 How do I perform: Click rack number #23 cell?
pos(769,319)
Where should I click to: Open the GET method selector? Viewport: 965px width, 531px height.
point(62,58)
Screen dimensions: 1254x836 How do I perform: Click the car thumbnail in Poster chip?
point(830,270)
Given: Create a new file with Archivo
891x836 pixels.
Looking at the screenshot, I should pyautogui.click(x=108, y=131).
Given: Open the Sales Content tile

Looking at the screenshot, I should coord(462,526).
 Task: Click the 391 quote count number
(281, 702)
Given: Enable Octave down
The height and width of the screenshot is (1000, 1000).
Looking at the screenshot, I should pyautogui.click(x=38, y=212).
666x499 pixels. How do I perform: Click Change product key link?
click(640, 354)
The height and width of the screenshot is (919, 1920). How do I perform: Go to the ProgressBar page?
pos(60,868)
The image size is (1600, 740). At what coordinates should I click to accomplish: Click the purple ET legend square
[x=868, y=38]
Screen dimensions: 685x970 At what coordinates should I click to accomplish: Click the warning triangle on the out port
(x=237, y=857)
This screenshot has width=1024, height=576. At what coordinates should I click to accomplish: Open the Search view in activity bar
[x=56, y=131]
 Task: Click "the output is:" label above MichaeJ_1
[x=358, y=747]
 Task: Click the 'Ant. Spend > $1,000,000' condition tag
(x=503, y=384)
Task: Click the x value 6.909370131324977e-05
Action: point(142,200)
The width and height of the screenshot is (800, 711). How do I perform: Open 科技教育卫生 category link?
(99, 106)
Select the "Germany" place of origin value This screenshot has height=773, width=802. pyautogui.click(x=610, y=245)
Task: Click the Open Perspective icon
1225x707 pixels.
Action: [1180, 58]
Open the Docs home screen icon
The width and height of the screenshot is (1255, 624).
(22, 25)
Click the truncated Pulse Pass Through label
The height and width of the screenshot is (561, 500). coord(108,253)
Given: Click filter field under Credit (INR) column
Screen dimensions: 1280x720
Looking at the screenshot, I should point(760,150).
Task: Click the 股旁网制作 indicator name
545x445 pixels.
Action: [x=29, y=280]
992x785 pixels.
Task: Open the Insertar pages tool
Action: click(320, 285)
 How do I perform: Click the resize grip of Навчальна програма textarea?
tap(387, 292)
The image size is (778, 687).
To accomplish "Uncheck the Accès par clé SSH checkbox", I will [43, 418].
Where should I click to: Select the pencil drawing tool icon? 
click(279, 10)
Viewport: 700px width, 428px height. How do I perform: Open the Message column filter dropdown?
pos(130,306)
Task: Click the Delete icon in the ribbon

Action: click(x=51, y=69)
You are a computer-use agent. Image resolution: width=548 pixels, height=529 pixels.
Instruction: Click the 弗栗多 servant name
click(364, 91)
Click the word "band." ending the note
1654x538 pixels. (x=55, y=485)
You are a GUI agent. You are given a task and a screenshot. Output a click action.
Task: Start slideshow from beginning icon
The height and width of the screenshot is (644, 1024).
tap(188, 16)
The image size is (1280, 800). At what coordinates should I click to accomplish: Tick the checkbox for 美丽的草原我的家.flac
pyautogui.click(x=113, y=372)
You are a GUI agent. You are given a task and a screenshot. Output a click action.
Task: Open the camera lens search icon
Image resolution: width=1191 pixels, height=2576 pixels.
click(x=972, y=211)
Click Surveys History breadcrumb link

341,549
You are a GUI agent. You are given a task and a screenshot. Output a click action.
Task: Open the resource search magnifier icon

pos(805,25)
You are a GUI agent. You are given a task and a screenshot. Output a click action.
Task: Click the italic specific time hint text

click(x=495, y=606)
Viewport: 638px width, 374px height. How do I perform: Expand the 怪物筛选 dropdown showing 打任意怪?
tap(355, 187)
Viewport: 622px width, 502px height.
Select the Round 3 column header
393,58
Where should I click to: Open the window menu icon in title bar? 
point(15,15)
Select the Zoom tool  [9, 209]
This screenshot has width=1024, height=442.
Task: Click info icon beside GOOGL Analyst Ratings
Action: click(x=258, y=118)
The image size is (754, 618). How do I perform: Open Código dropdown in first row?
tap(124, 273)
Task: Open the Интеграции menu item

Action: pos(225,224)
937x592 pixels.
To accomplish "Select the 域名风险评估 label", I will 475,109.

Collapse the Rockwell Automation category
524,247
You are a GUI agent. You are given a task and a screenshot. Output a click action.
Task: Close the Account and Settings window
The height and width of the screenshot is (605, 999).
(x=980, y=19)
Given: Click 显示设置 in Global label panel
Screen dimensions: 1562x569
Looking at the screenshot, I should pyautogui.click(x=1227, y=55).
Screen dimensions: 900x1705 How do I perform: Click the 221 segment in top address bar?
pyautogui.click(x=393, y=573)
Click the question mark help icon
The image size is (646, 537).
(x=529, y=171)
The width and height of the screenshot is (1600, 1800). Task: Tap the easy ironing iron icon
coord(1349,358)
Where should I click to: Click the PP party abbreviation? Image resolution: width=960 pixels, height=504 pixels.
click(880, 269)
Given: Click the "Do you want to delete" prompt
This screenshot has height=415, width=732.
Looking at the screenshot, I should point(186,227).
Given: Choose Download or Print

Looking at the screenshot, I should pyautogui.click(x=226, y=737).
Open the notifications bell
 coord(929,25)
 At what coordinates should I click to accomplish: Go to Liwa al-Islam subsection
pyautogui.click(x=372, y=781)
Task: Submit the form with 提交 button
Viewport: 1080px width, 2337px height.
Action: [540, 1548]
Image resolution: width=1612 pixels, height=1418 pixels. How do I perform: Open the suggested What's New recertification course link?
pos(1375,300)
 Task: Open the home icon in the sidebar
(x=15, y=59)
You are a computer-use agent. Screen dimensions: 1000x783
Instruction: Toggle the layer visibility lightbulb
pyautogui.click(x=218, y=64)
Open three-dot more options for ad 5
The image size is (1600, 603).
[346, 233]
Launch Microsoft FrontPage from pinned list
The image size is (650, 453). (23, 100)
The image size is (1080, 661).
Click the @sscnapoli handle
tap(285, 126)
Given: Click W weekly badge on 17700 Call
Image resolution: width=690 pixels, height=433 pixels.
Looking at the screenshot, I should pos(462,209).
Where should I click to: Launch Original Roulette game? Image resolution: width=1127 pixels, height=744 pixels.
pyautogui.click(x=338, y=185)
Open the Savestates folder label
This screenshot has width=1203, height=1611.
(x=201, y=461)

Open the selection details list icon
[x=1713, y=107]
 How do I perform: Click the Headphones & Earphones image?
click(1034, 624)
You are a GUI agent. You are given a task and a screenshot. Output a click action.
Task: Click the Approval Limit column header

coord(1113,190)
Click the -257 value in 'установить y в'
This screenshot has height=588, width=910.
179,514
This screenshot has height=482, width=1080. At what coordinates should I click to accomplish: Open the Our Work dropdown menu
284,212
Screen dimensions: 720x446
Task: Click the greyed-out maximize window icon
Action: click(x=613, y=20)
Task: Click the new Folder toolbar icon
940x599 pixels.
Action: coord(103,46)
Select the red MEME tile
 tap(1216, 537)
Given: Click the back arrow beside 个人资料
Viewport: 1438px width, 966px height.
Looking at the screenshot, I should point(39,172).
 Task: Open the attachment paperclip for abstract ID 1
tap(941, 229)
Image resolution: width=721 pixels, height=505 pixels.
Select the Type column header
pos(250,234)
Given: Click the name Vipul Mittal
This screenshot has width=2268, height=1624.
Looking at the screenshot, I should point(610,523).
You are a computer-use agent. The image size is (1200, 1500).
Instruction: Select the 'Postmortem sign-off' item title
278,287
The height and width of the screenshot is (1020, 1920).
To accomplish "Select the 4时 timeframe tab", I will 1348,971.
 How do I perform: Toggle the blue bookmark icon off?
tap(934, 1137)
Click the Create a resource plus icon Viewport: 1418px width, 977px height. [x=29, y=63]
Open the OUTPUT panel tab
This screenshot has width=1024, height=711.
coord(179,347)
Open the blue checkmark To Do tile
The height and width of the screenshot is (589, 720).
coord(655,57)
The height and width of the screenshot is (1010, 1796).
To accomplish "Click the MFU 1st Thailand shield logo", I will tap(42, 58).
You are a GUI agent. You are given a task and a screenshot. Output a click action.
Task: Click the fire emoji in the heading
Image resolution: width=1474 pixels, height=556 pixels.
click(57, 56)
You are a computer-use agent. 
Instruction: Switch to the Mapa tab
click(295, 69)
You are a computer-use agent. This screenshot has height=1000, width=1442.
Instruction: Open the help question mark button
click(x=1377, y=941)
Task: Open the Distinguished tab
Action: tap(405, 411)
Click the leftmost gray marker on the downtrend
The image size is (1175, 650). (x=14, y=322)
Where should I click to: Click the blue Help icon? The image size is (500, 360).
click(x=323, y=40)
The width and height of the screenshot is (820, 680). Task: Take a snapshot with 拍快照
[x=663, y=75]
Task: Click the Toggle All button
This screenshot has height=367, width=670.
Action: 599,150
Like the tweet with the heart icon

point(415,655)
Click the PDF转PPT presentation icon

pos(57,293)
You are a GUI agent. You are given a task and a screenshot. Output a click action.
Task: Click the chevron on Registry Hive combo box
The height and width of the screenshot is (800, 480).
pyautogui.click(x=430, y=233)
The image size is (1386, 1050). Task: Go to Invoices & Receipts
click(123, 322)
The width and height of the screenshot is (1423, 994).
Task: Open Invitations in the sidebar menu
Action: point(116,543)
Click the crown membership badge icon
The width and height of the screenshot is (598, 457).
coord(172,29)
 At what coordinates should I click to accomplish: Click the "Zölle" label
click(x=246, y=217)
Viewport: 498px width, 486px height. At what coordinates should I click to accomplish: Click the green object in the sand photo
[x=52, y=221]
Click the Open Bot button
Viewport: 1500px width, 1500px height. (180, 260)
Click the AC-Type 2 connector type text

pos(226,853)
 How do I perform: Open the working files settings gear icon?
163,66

### PROBLEM STATEMENT
With the line that has "Instruction: Click the 弗栗多 servant name" as the first and the line that has "Task: Open the camera lens search icon" as the last, repeat exactly that run of lines above and no more.

### RESPONSE BOX
Instruction: Click the 弗栗多 servant name
click(364, 91)
Click the word "band." ending the note
1654x538 pixels. (x=55, y=485)
You are a GUI agent. You are given a task and a screenshot. Output a click action.
Task: Start slideshow from beginning icon
The height and width of the screenshot is (644, 1024).
tap(188, 16)
The image size is (1280, 800). At what coordinates should I click to accomplish: Tick the checkbox for 美丽的草原我的家.flac
pyautogui.click(x=113, y=372)
You are a GUI agent. You are given a task and a screenshot. Output a click action.
Task: Open the camera lens search icon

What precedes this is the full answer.